» **Action item**
Narrow the data below down to the lines containing "computer".

--------------------------------

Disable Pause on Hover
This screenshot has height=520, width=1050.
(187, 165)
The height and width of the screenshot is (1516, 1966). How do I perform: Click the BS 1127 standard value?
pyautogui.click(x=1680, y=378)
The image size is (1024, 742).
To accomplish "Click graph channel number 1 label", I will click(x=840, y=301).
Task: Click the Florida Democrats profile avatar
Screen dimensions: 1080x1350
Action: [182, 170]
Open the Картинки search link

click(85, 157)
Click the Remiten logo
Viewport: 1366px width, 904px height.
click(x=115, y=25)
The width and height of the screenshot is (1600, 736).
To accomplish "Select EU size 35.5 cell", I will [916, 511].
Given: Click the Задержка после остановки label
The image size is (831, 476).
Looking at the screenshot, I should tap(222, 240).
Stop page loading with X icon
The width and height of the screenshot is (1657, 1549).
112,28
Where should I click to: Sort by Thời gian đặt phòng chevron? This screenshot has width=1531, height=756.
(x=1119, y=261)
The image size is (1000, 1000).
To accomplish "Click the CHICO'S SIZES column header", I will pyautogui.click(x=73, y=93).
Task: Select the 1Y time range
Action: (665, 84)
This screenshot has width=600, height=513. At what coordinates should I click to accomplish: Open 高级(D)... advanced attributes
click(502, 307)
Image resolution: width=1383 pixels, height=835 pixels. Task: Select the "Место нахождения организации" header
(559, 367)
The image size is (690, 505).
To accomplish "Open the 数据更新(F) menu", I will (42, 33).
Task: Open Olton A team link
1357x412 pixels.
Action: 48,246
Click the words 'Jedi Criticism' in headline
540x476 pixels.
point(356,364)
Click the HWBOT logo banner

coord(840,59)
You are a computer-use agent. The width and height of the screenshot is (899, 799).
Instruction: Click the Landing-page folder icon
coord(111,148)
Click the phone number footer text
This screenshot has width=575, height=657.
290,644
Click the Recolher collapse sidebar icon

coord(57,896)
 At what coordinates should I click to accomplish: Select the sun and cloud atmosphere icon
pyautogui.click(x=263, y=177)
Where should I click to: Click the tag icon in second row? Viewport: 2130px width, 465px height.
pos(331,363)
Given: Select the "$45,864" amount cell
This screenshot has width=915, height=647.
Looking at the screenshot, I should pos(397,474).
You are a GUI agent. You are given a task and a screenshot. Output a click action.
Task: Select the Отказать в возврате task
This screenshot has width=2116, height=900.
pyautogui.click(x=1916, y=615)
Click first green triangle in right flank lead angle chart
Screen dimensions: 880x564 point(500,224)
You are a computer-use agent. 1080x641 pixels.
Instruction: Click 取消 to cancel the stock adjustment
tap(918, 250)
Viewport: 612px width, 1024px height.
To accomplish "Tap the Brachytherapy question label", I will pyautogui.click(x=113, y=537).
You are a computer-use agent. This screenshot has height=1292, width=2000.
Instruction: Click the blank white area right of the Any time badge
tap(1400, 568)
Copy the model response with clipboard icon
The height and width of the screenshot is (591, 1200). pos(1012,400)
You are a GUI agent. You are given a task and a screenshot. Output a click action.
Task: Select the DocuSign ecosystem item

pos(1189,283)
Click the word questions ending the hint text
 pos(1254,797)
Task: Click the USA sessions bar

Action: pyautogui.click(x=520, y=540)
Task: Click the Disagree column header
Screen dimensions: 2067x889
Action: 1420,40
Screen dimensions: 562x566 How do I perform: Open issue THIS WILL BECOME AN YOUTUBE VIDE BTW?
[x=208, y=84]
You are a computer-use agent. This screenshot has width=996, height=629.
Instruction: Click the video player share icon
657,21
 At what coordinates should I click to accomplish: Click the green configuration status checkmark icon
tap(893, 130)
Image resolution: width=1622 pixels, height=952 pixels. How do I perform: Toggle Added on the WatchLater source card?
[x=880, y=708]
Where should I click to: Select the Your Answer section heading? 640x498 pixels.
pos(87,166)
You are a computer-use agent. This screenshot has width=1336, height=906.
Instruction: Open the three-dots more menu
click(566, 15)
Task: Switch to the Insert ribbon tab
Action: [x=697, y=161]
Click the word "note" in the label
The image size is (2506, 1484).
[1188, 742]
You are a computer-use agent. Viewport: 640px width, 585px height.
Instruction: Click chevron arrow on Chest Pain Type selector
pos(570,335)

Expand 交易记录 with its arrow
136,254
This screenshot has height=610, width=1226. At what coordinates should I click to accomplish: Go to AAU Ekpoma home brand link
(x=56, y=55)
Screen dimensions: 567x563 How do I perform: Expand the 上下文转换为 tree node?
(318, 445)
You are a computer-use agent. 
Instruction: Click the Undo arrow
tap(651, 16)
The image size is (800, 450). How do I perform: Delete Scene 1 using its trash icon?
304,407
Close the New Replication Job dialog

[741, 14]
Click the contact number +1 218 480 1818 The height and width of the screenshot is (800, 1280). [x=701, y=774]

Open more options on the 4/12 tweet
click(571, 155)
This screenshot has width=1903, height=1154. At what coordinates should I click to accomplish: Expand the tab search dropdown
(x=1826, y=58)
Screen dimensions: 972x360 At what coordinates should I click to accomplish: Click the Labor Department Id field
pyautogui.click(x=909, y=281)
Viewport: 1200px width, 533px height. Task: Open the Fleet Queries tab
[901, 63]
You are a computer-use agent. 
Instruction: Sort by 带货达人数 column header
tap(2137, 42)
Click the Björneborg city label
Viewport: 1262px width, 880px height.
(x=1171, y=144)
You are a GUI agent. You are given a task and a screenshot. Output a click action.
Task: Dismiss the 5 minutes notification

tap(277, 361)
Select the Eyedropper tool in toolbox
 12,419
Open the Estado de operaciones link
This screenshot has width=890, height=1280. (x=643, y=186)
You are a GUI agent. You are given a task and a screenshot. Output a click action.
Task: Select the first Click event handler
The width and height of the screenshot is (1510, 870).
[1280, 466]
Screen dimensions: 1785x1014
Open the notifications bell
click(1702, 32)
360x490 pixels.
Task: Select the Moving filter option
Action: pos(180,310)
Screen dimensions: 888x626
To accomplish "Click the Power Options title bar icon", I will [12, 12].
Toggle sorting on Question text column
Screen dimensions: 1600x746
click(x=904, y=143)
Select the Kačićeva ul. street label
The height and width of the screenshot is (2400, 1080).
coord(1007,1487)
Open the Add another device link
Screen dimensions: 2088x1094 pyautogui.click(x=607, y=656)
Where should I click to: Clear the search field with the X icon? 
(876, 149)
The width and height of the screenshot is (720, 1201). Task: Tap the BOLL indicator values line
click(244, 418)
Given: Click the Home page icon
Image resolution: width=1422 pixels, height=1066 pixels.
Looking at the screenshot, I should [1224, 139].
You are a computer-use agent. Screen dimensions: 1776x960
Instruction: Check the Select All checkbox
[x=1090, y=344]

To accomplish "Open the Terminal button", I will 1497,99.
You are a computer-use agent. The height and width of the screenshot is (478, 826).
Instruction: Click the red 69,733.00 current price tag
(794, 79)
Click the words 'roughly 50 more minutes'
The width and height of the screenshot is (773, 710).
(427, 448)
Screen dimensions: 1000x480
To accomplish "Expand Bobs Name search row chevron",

--------------------------------

» **Result of the exercise**
You are a computer-use agent. The width and height of the screenshot is (899, 799).
You are a computer-use agent. 1080x641 pixels.
You are a computer-use agent. This screenshot has height=1292, width=2000.
You are a computer-use agent. This screenshot has width=996, height=629.
You are a computer-use agent. This screenshot has width=1336, height=906.
You are a computer-use agent. Viewport: 640px width, 585px height.
You are a computer-use agent. 
You are a computer-use agent. 
You are a computer-use agent. Screen dimensions: 1776x960
You are a computer-use agent. The height and width of the screenshot is (478, 826).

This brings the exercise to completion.